* Your task:
In the material below, find every line containing the string "status" and return it.
= = = = =
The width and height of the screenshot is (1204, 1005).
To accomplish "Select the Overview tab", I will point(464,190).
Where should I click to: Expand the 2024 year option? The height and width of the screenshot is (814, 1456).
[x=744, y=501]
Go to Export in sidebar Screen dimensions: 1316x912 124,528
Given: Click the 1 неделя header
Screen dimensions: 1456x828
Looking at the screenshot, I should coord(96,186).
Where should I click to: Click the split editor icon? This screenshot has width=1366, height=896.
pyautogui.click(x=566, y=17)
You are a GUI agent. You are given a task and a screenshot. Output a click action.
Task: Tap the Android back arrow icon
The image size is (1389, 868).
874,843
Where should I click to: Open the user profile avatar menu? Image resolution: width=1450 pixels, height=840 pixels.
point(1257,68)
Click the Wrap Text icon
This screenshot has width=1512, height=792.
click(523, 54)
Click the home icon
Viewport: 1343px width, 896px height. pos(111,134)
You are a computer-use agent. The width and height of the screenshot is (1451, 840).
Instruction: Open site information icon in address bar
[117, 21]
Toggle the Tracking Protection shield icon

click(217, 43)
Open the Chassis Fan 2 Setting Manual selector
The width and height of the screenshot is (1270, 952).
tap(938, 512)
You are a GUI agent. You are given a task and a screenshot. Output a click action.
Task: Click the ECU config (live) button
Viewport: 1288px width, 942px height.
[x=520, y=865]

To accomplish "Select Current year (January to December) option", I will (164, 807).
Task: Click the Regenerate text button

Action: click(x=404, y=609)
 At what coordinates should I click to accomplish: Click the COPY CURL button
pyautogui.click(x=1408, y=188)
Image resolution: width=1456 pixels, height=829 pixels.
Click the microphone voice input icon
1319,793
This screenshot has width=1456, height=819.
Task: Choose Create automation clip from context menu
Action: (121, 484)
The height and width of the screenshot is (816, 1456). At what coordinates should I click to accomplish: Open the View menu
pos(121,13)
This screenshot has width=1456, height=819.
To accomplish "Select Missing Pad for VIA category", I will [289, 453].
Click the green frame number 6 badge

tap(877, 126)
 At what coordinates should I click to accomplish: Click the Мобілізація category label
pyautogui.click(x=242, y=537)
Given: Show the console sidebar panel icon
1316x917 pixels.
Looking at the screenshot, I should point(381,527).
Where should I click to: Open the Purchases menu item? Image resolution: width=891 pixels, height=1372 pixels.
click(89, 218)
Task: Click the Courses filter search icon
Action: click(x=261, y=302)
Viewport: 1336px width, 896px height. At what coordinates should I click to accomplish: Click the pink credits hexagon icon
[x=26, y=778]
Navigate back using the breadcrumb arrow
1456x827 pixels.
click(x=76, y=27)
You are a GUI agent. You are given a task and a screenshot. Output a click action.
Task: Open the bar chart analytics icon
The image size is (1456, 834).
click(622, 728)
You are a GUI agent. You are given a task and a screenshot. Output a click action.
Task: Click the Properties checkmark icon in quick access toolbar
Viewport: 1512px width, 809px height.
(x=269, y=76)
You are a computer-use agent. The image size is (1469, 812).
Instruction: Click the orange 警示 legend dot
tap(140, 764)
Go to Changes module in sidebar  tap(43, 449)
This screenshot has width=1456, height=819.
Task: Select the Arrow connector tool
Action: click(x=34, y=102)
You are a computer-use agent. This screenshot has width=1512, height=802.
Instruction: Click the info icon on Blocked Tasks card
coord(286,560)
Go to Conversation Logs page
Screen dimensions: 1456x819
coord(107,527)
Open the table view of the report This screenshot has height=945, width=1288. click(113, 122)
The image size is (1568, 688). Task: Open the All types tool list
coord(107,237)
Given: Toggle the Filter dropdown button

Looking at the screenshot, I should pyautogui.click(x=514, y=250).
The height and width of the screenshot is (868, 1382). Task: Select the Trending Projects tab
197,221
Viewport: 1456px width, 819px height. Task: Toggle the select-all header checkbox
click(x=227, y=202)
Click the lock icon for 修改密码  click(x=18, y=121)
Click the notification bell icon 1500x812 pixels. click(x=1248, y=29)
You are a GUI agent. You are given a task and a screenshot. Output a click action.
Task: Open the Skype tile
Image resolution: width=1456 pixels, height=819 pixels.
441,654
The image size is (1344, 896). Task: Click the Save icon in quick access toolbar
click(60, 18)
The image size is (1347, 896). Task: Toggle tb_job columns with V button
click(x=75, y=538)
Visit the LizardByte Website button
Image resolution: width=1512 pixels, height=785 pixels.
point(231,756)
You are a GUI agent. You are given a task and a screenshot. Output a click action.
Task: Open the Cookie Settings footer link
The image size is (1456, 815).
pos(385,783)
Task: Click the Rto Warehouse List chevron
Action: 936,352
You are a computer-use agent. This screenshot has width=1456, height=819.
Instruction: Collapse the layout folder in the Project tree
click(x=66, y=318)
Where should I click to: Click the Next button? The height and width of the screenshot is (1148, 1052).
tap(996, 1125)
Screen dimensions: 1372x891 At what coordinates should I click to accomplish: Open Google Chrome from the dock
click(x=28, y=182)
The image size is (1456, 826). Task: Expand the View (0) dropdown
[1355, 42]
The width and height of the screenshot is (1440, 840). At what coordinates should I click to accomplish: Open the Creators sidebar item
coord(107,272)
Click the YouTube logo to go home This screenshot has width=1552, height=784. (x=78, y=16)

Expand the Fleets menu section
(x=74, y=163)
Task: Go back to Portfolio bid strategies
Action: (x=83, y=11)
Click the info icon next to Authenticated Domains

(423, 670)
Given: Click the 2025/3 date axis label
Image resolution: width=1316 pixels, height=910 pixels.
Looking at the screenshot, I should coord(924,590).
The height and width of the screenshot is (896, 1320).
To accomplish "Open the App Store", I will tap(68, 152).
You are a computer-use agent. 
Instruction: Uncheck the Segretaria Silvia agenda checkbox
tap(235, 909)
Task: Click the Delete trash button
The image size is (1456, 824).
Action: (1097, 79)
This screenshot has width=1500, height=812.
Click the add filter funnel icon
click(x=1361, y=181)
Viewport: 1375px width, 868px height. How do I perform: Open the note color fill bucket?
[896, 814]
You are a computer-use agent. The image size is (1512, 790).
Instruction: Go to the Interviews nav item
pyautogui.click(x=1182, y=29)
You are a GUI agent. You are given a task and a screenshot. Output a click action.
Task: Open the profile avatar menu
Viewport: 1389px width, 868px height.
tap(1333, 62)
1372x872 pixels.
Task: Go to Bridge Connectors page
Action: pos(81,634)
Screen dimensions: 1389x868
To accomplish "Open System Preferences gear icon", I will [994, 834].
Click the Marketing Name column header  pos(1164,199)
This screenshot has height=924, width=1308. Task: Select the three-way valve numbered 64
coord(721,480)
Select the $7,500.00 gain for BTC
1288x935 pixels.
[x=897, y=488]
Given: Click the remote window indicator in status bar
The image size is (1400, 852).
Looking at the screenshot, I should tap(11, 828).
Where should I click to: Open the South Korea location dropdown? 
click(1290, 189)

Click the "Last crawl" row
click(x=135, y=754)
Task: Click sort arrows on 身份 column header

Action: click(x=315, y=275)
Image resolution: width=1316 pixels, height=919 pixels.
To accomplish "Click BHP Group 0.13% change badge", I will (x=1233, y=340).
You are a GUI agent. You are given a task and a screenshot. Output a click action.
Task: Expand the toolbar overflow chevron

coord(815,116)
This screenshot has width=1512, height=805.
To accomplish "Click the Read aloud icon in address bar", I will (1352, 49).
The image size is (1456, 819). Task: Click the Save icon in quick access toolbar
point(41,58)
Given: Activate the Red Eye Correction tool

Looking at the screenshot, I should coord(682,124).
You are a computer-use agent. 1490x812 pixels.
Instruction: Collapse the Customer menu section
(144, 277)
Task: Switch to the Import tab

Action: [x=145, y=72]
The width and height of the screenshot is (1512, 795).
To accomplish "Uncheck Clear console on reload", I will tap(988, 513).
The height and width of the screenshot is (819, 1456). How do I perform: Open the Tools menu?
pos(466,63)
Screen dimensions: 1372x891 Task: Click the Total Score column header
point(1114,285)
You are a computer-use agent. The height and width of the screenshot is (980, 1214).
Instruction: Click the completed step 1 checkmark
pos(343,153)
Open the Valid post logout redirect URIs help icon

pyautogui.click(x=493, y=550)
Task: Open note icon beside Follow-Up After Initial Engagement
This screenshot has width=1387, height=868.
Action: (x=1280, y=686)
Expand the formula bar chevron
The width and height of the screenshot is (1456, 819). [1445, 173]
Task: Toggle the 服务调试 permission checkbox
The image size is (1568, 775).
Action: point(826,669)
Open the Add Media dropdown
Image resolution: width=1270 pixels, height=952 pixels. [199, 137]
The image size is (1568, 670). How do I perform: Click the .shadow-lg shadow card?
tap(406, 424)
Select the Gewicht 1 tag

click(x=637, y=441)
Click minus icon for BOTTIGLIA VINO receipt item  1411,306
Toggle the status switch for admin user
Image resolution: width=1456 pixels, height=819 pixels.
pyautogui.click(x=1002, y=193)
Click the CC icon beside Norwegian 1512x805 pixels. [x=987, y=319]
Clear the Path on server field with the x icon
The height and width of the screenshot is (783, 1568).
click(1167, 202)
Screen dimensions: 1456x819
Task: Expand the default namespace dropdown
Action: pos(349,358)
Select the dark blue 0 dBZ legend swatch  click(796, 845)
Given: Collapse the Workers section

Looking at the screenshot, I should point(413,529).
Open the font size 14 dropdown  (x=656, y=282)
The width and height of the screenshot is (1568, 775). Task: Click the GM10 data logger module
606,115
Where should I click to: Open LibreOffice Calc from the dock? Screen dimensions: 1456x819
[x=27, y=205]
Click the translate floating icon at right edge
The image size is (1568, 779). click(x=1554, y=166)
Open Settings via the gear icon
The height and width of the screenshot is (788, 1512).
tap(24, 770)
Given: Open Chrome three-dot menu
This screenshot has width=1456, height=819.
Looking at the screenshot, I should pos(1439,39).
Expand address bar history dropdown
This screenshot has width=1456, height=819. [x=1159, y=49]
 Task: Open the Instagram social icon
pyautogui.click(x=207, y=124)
= = = = =
* Your solution:
Given: Click the remote window indicator in status bar
Toggle the status switch for admin user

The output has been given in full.